» EXERCISE AIM
Please write out exactly, and only, the lines from the first in the material below to the line containing "Task: Open test-bigstorage160", both included.
########
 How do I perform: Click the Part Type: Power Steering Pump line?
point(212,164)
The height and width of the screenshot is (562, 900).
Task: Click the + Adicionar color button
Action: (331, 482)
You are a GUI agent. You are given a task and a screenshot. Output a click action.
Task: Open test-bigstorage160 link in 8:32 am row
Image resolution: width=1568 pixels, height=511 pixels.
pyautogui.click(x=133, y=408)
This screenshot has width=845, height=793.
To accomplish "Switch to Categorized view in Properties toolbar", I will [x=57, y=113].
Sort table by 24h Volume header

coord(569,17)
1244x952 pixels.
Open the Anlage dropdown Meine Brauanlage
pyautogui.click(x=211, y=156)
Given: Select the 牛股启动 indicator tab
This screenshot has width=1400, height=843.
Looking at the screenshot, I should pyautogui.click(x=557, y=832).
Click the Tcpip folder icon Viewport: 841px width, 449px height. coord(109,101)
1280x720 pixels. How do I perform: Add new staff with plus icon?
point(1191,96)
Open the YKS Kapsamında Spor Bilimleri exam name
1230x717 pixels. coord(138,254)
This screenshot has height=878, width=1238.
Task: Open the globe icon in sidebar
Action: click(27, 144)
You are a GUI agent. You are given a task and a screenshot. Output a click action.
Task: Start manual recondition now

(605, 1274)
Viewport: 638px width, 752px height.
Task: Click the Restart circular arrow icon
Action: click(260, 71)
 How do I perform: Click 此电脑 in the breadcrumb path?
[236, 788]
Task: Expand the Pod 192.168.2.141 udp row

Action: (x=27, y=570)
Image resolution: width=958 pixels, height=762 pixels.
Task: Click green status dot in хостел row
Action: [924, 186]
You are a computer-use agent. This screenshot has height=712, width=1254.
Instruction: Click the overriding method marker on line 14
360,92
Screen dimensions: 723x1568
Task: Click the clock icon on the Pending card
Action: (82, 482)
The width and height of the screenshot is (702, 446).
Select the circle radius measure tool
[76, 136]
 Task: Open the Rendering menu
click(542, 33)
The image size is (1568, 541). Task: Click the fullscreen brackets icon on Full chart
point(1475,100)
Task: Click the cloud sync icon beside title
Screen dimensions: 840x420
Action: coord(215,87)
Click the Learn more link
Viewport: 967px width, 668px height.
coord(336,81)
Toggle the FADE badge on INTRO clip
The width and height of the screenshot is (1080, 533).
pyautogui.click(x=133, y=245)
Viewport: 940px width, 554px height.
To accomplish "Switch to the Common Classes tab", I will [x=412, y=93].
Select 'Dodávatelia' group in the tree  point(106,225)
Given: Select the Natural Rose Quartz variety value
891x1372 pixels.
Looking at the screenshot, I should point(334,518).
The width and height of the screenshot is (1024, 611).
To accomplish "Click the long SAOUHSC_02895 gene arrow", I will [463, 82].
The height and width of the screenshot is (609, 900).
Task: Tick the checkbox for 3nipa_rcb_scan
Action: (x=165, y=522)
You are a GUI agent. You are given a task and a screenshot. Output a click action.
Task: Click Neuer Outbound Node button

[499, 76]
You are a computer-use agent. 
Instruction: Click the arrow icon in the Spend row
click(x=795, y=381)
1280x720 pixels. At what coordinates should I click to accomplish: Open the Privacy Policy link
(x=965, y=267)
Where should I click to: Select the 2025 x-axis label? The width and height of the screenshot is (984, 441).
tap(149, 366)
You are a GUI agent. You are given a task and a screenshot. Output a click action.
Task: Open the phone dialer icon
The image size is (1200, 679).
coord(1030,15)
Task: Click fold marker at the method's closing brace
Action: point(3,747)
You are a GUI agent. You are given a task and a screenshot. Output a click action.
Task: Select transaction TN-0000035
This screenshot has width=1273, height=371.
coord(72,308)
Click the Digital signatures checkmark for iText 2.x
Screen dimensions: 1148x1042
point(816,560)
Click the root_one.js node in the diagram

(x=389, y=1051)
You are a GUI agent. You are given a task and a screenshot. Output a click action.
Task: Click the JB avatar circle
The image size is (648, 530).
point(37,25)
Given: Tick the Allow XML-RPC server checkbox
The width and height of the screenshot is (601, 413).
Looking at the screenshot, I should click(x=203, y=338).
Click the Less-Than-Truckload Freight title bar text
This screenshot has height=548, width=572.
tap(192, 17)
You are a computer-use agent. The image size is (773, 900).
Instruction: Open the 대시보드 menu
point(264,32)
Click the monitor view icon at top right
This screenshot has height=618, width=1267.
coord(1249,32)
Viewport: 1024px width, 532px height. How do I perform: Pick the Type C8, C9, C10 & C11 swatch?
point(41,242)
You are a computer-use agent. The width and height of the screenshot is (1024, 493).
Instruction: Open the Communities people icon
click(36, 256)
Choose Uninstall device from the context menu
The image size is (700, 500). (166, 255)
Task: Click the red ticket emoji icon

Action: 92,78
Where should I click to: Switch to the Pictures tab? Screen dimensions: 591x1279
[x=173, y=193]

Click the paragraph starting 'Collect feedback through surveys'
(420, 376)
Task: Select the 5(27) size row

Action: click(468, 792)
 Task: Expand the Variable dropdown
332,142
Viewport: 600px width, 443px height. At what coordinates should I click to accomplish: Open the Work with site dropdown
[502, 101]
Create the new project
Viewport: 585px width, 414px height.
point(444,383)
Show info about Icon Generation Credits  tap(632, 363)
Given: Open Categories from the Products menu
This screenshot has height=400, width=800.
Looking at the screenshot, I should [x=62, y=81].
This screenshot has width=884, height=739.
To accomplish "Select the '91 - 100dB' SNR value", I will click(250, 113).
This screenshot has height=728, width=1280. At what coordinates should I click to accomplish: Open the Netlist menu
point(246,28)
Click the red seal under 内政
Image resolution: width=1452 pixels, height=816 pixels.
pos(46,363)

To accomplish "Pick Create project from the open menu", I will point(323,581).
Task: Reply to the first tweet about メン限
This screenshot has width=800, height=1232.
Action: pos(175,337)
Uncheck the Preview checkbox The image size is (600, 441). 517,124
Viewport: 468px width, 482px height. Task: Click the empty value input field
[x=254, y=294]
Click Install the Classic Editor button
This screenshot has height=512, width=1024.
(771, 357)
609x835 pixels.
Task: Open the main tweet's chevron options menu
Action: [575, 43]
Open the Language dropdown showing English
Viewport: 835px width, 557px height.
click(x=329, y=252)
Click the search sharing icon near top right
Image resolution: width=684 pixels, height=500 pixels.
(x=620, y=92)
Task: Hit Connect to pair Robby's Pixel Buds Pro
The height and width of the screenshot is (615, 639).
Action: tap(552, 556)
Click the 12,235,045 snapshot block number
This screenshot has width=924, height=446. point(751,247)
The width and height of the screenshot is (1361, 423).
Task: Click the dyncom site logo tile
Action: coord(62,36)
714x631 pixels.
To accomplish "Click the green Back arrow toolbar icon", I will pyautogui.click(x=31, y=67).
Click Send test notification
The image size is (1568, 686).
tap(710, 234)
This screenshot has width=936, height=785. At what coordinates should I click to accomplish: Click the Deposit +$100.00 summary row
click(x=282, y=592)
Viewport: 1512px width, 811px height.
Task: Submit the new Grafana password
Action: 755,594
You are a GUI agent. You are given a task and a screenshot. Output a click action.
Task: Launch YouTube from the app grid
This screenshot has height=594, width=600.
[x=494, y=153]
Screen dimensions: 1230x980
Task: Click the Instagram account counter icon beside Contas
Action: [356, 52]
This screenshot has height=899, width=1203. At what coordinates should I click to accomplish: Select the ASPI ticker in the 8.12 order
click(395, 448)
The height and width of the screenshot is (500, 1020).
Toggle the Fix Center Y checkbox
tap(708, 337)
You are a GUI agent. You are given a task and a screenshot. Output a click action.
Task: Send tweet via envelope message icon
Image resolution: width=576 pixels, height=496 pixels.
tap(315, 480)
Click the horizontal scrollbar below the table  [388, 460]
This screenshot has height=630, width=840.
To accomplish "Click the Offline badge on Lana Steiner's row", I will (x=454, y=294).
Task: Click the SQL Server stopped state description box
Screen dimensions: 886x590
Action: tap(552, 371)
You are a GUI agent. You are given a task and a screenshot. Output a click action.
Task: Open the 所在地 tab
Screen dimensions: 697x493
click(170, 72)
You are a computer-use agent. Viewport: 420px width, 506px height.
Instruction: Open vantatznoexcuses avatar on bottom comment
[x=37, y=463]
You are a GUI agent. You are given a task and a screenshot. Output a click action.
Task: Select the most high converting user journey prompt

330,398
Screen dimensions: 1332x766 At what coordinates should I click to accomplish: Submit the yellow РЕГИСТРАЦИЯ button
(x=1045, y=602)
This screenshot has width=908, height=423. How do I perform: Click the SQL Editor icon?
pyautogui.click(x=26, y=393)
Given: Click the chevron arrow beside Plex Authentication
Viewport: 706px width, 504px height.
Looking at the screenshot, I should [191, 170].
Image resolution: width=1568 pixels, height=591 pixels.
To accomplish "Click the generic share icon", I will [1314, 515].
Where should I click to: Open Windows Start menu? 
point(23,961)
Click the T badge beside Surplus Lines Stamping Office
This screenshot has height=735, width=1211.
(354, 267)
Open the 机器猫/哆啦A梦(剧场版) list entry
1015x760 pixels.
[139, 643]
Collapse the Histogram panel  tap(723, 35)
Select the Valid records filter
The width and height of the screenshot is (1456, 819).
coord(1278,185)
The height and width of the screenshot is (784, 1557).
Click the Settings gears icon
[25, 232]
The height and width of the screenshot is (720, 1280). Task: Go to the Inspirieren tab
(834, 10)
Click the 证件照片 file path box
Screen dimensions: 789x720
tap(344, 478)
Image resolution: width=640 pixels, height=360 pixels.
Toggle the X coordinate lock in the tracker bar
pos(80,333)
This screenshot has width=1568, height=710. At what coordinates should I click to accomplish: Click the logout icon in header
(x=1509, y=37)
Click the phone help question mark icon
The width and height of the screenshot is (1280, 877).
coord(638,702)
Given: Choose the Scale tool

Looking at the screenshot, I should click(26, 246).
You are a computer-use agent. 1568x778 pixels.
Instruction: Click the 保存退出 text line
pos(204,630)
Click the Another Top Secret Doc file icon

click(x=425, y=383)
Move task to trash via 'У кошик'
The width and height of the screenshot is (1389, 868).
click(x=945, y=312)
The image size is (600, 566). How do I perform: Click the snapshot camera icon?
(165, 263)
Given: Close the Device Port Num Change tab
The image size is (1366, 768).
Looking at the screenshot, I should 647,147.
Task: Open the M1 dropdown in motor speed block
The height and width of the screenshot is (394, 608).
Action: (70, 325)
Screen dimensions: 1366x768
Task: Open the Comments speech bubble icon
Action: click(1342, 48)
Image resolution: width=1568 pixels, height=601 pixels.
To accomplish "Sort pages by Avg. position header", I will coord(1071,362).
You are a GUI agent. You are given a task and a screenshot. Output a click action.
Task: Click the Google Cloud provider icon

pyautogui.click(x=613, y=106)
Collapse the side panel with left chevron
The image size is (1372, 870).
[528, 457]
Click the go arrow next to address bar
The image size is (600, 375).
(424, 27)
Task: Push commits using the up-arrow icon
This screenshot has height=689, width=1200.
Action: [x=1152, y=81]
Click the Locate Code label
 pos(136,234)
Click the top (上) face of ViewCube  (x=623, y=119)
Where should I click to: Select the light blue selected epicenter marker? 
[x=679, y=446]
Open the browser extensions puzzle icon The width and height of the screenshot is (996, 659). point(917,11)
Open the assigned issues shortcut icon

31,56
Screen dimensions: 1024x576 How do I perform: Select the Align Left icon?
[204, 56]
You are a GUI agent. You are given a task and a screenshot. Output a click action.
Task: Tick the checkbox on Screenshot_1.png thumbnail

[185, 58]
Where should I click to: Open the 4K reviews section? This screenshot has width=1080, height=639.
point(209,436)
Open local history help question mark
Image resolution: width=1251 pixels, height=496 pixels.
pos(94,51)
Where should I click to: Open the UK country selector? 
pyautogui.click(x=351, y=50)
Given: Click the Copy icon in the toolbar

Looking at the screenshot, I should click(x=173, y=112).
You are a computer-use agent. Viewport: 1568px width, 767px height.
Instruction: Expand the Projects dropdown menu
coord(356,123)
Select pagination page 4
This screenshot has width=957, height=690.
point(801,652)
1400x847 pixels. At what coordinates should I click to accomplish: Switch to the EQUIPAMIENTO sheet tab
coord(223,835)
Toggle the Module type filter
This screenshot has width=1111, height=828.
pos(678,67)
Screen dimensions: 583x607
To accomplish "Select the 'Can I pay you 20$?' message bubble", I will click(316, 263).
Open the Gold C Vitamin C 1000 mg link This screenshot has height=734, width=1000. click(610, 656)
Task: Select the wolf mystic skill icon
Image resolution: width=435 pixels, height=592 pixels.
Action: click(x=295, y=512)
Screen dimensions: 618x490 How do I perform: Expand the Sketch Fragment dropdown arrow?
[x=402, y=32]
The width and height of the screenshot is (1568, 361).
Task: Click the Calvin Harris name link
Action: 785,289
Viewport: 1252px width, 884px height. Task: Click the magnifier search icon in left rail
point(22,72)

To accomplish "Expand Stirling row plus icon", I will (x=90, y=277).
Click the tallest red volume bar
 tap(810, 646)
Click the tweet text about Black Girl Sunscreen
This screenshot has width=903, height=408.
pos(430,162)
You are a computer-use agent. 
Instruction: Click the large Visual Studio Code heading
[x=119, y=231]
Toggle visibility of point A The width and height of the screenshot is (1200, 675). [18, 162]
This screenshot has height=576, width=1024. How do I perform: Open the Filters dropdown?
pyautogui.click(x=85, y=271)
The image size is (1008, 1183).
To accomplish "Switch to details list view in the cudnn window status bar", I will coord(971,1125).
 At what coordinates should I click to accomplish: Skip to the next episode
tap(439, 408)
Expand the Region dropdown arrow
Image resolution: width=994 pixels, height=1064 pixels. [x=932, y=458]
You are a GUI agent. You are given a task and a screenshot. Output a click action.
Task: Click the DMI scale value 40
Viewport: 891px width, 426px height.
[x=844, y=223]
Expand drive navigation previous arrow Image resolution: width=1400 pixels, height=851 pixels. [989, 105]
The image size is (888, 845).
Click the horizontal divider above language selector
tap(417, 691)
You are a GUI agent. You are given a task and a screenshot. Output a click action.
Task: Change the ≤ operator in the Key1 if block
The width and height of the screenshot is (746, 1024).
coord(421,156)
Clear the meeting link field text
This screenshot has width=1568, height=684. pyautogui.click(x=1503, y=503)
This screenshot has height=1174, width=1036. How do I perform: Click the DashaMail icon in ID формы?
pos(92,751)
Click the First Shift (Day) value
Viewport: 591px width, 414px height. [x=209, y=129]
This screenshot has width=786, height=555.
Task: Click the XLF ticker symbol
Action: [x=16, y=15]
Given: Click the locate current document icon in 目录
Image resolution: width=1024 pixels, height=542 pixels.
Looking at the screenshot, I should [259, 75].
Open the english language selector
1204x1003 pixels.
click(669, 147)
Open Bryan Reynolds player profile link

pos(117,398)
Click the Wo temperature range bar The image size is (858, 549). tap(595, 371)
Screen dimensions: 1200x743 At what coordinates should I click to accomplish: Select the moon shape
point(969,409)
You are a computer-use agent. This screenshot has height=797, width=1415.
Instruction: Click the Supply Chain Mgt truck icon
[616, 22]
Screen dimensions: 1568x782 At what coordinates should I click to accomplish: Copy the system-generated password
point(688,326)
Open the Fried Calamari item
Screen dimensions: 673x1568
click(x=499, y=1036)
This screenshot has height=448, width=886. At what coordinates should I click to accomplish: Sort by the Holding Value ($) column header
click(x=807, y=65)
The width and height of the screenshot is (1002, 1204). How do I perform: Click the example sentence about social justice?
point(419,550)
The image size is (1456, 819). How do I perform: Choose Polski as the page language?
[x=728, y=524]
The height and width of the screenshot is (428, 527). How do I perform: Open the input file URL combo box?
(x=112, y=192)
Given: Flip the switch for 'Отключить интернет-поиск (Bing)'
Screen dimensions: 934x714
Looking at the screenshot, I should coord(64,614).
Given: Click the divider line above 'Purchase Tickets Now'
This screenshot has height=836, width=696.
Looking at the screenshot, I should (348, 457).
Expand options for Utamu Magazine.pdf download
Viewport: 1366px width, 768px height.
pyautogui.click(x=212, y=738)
########
» EXERCISE ANSWER
 How do I perform: Click the Part Type: Power Steering Pump line?
point(212,164)
The height and width of the screenshot is (562, 900).
Task: Click the + Adicionar color button
Action: (331, 482)
You are a GUI agent. You are given a task and a screenshot. Output a click action.
Task: Open test-bigstorage160 link in 8:32 am row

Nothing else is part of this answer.